No dia 14 de novembro, o Pantanal volta a ganhar
uma data de comemoração, dessa vez o Dia do rio Paraguai, que tem como foco uma
vitória da sociedade civil contra a construção da hidrovia Paraná-Paraguai. O projeto
foi intensamente debatido na década de 1990 e previa a retificação das curva
originais do rio Paraguai para transformar a região em um enorme canal de
transporte fluvial, tal qual o rio Mississipi nos EUA. Pesquisadores,
ambientalistas, acadêmicos e a população do Pantanal se uniram contra o
projeto, conseguindo evitar que o governo construísse a hidrovia. O marco da
luta contra o projeto foi uma audiência pública no dia 14 de novembro de 2001,
quando a sociedade civil organizada do Mato Grosso e do Mato Grosso do
Sul conseguiram pressionar que o governo desistisse do projeto que previa
intensas modificações do rio Paraguai na região do Pantanal de Cáceres.
As ameaças contra o Pantanal podem afetar muitas
outras regiões, inclusive o Sudeste que sofre hoje uma crise de abastecimento
de água. “A planície alagável de até 250 mil quilômetros quadrados tem um papel
fundamental na reprodução dos peixes e no abastecimento dos recursos hídricos
das regiões Centro-Oeste, Sul e Sudeste.
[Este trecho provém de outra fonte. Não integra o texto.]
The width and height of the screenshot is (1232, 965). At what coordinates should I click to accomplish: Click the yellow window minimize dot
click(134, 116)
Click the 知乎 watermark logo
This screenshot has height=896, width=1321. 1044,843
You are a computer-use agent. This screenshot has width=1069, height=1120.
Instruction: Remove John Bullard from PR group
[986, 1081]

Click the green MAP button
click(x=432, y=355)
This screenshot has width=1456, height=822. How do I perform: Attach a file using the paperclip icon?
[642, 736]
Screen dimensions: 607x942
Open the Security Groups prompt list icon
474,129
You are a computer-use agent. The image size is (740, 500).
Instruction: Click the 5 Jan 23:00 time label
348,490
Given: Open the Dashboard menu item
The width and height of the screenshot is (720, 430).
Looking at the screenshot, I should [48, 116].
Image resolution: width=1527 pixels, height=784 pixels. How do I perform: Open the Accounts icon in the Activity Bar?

Qualquer impacto sobre o Pantanal,
afeta de forma negativa, as outras regiões.”, afirma Claumir Muniz.
Para Douglas Trent, além do equilíbrio ambiental o
Pantanal é o último refúgio da vida selvagem e uma importante morada para
espécies como a onça-pintada. “No futuro, se vamos desejar que esse tipo de
animal exista e fique livre dos riscos de extinção que já pairam sobre as onças
na Mata Atlântica, vamos precisar preservar grandes áreas naturais intocadas
como o Pantanal”, diz Trent. “A região é um dos últimos refúgios para a vida
selvagem do mundo, cabe aos homens decidirem por preservá-lo”.
O Projeto Bichos do Pantanal atua no Alto Pantanal
desde 2013, com sede em Cáceres, no Mato Grosso. Sua proposta é trabalhar em
três frentes de ações em prol do desenvolvimento e da preservação do Pantanal:
pesquisa e conservação, desenvolvimento econômico regional e turismo de
natureza e com a educação ambiental.